Project Facade tells “the personal and surgical stories” of servicemen who sustained deforming injuries during World War One. The site displays the uniform sculptures as components of thoroughly-researched case studies that include the name, face and injury catalogue of each soldier, presenting a sculpture that’s unique for each man’s story. The most detailed case studies belong to Sea. AJ, Fai. W, and Top. V, though all are worth examining.
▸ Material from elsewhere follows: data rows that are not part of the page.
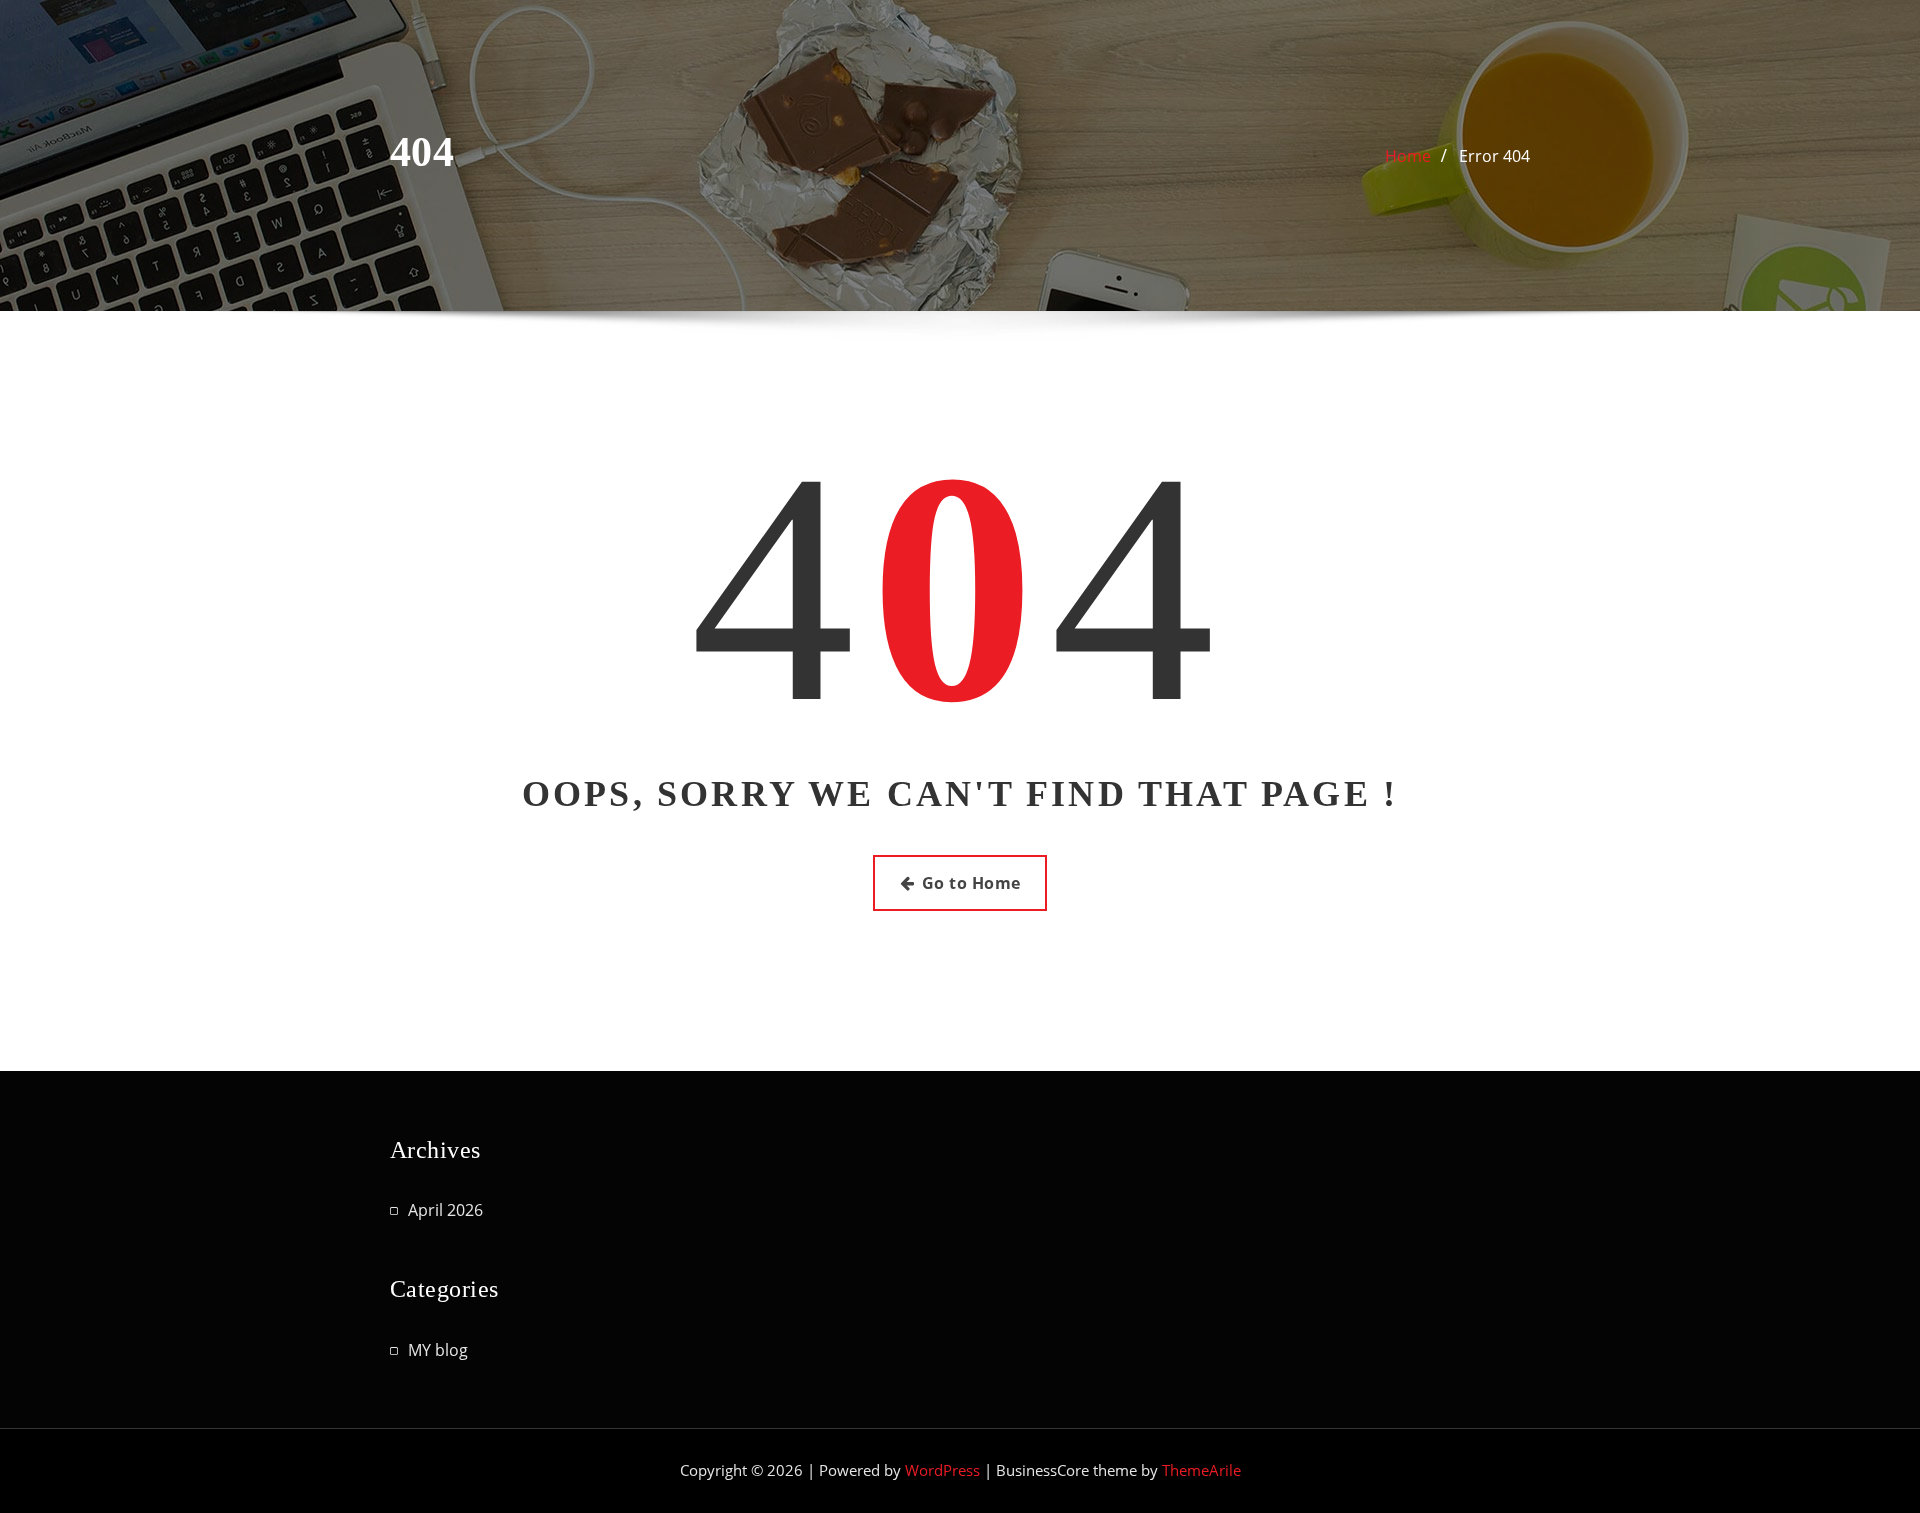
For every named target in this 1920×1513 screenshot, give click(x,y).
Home (1408, 156)
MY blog (438, 1350)
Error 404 (1494, 156)
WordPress (942, 1470)
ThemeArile (1201, 1470)
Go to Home (971, 883)
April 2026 (445, 1210)
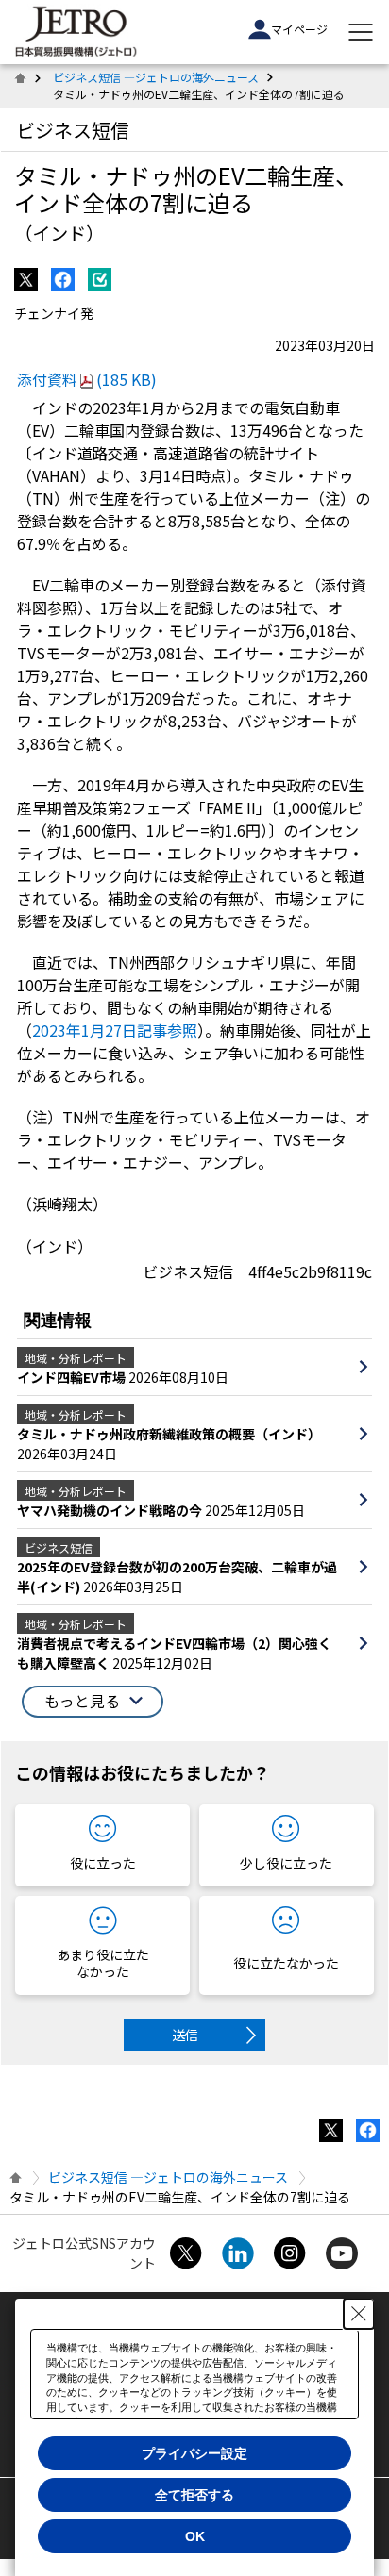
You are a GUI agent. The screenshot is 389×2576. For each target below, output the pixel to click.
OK (195, 2536)
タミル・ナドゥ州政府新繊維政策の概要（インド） (169, 1433)
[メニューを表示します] (361, 32)
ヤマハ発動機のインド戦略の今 (111, 1510)
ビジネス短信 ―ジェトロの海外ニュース (156, 77)
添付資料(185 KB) (87, 379)
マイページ (299, 29)
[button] (92, 1702)
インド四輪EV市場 (72, 1377)
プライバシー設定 (194, 2453)
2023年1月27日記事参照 (114, 1030)
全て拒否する (194, 2494)
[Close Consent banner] (359, 2314)
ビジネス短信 (72, 129)
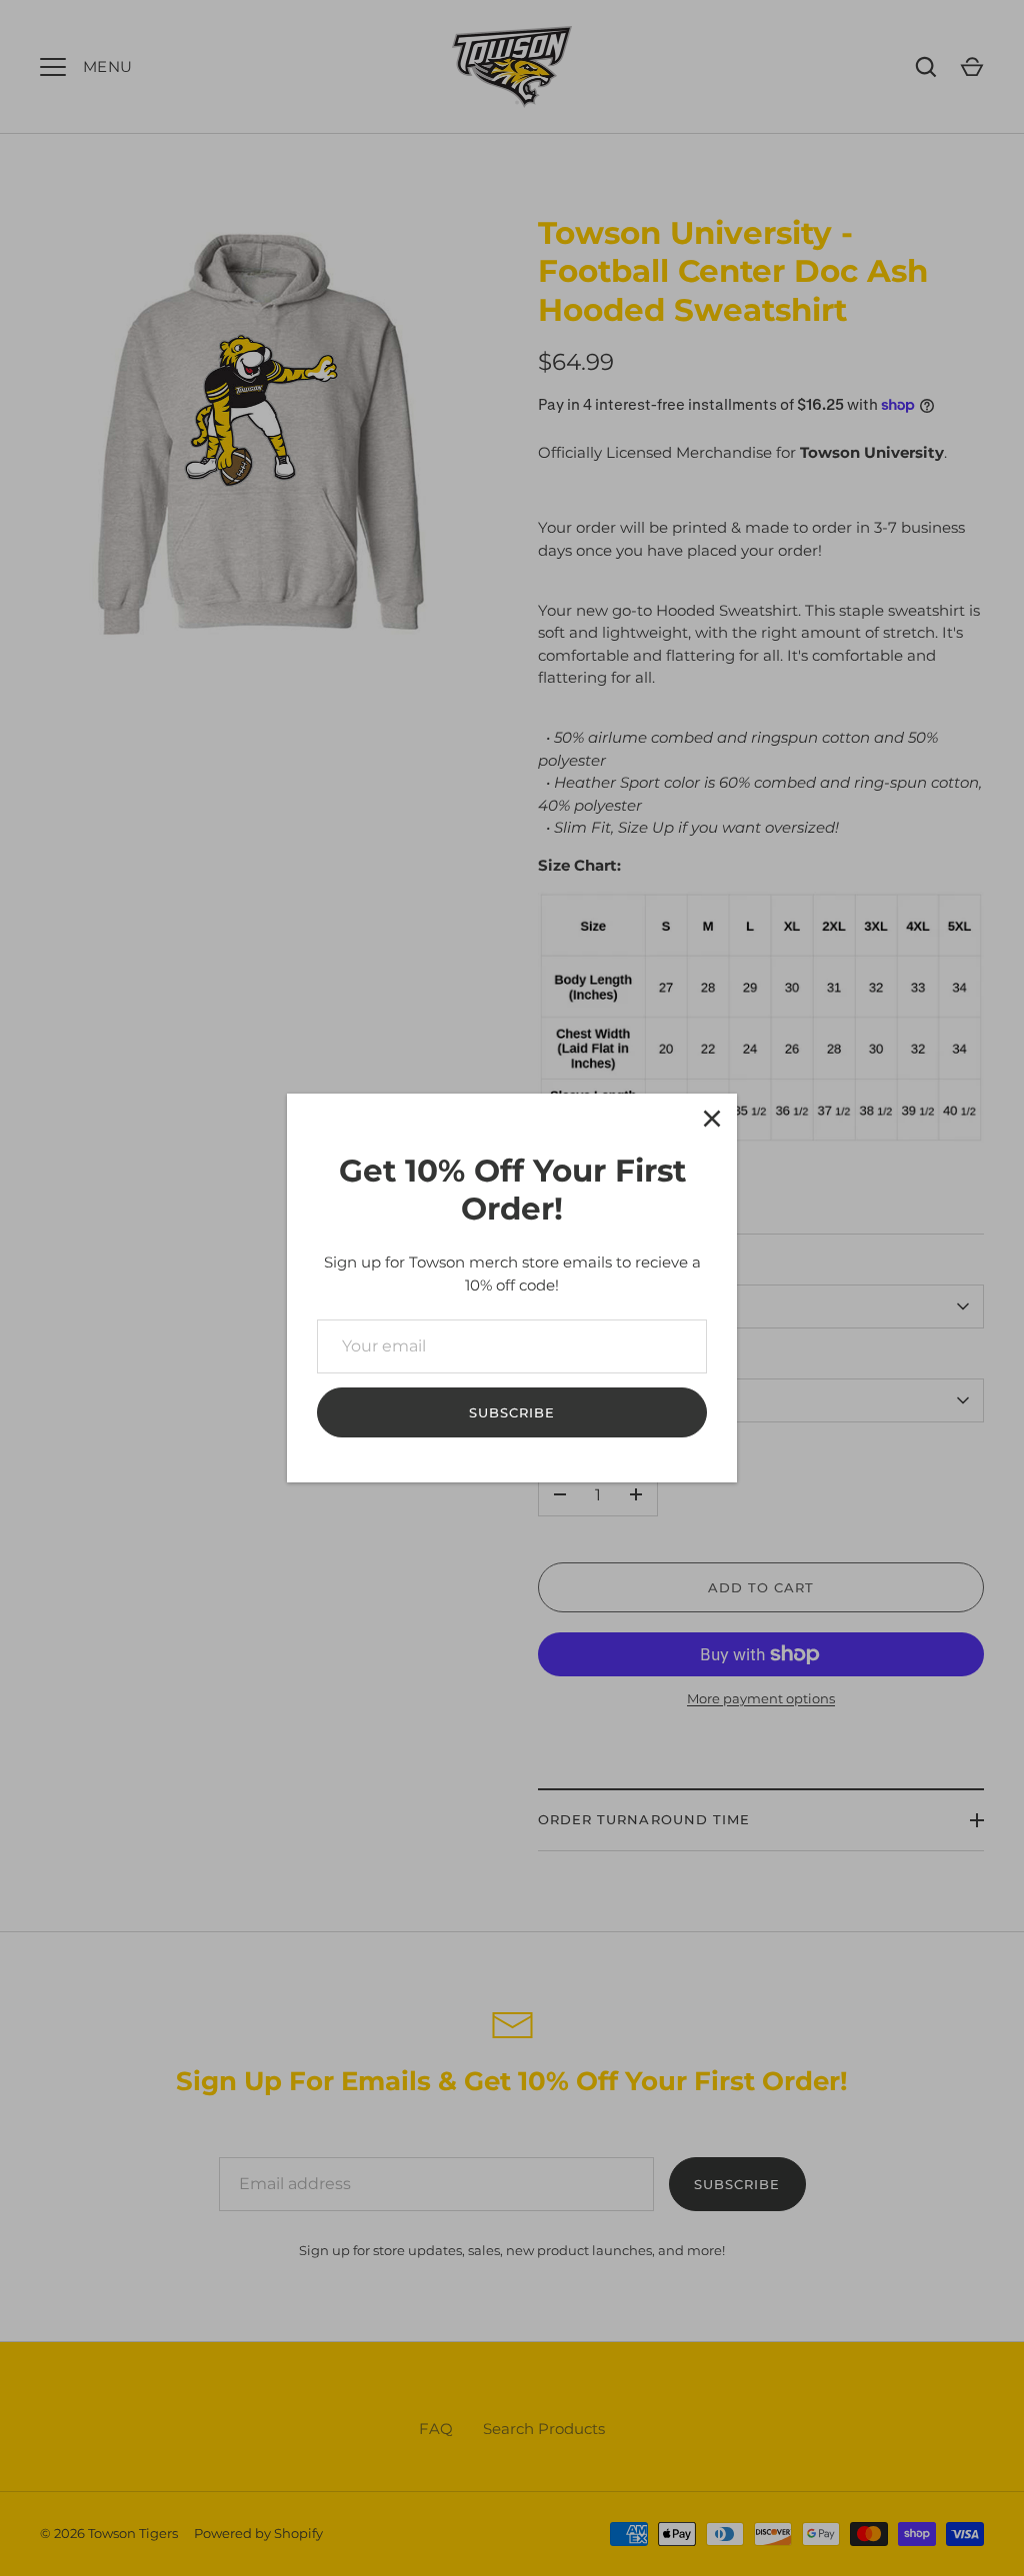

Warning: there are images of facial deformities here that are not for the weak of heart!
Some uniforms are fragmented with blood-red stitching reminiscent of shrapnel wounds, others are inscribed with writing that conjures medical records or letters from loved ones, and many uniforms are complemented by stiff masks that project power and authority while hiding a the personal horror of a face literally erased by war. The project is two-fold: in addition to examining the history of facial/body reconstruction with the aforementioned uniform sculptures, Hartley also investigates modern techniques by creating Bioactive Glass Facial Implant sculptures, comparing today’s technology to the surgical techniques that Sir Harold Gillies pioneered in the early 1900s. The result is a powerful artistic response to the history of facial reconstruction, as experienced both by the patient and as the surgeon.